By Jason Sendaula
Photo by Mike Dillon
Formed in the late 1980s in Eugene, Oregon the Cherry Poppin’ Daddies have gone through very different sounds and line-ups in their more than 20 years of touring and recording. Through all of it the band’s front man Steve Perry has been one of the few constants. He spoke with us before a recent show at the North Star Bar in Philadelphia.
When the band was first starting out they ran into controversy for their live shows (which spot lighted go-go dancers and the “Dildorado”: a converted riding mower built to resemble an erect penis that shot out liquid soup and other objects into the crowd.) Steve says, “There is always someone but not really as much as it was in the beginning. It was a different time. When we got started it was the late 80s, early 90s, and that was when all of the politically correct speech stuff started. That was the zenith of that.”
As far as the stage show itself, we’re sad to say “Dildorado” won’t be coming back anytime soon. “We were all very influenced at that time by a little more Zappa in our stage show and it was like that because we lived in one place where you couldn’t take what you used to do all the time on the road. We were like a mad scientist rock band. So we had the music and we had these motorized things that we could drive around and shoot stuff. It was kind of our deal to be an inventor rock band in the beginning. But that couldn’t continue. In fact, most people outside of the Northwest, the Seattle-to-Eugene corridor, we’ve even done that. We’ve talked about doing a show where we do our old records the way we used to do them. I think there would be a lot of people who would want to see it. It’s not a lot like what we’re known for now.”
Following the release of their 1996 album, Kids in the Street, a primarily ska-influenced record, the band had six cross-country tours. The swing revival then found the Cherry Poppin’ Daddies a new audience.

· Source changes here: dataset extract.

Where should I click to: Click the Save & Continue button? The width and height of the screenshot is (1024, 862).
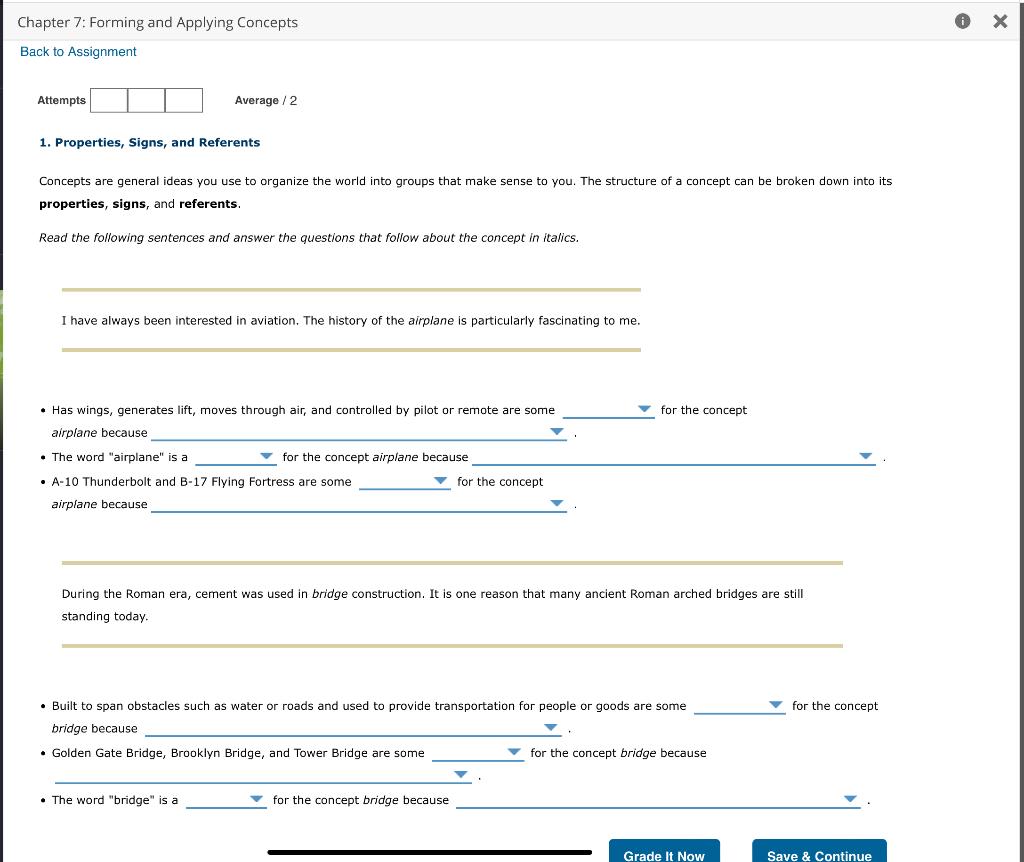[x=818, y=855]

After their re-issued compilation of their swing songs Zoot Suit Riot: The Swingin’ Hits of the Cherry Poppin’ Daddies hit big in 1997, the band added to its hectic touring schedule performing over 300 shows between 1998 and 1999. After the release of Soul Caddy in late 2000, the group went on hiatus, not performing in 2001. As Steve says, “We actually didn’t break up at all, ever. We didn’t call it that. People would call us up and ask ‘Do you want to play this festival?’ so I would call everybody up and ask them if they could play. They would be like ‘yes, no, I can’t do that’ and if we could all do it we would play.”

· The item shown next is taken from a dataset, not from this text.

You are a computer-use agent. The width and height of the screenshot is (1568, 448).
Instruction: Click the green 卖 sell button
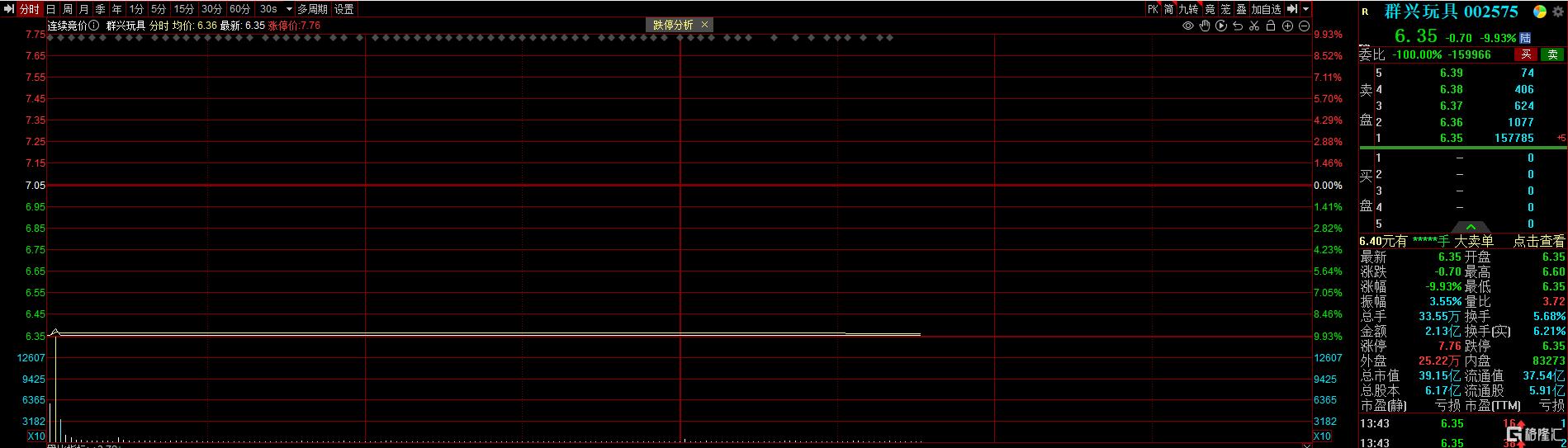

During this time Steve completed his BA in Molecular Biology from the University of Oregon, the same place at which he’d met one of the band’s original co-founders Dan Schmid years earlier. “It was something that was undone that I had always wanted to do and my mom always wanted me to go to college. There were some other mitigating factors as well. I just needed a little bit of a break.” Whereas molecular biology might not seem the most relaxing for most, after so many years of constant touring, he explains, “I really wanted that quiet time for deep thought, I longed for it. I mean, it’s not relaxing but in a way it is because it takes your mind away from the thing, the stress, and takes your mind in a separate direction that you’re really interested in. It wasn’t like I needed it or needed the money. I did it because I was interested in it.”
Steve doesn’t think that the degree in sciences has affected his approach to music. “I am pretty analytical in my approach to the concept of a record, the way we make records is probably way too thought out. But the way I write songs is really intuitive. In fact when I’m trying to write a song in a certain genre I don’t listen to anything in that genre for a long time because I don’t want to rip it off, I want it to sound like it. I want it to be my own. I want it to all come out of my harmonic sensibility.”

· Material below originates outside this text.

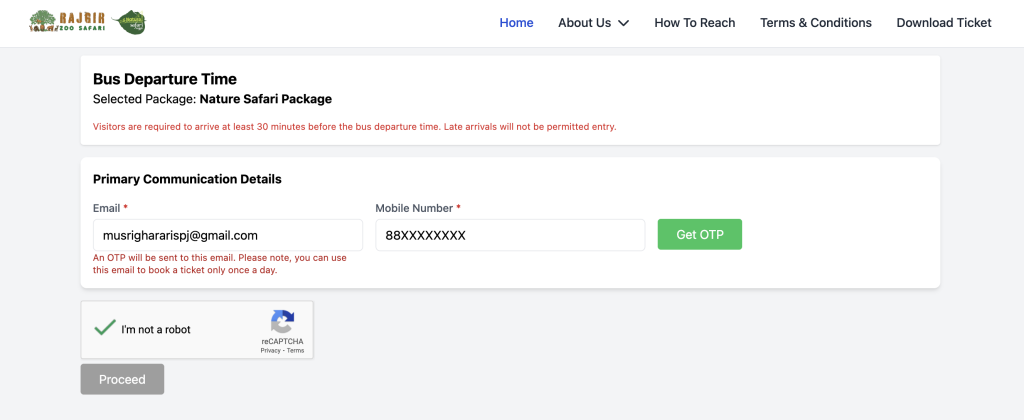Open Terms & Conditions in navigation

click(x=816, y=23)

CPD is currently touring in support of their latest album Skaboy JFK: The Skankin’ Hits of the Cherry Poppin Daddies, a collection of new and old ska songs from the band. “Twelve years ago we’d have a record come out and tour for a year straight but we haven’t been doing that. What we’re doing now is no more than 10 gigs at a shot. I’m 46 now and I just had a daughter and we don’t want to be away from our families as much, but still want to tour,” Steve says. “The albums are for us, the shows are for the fans.”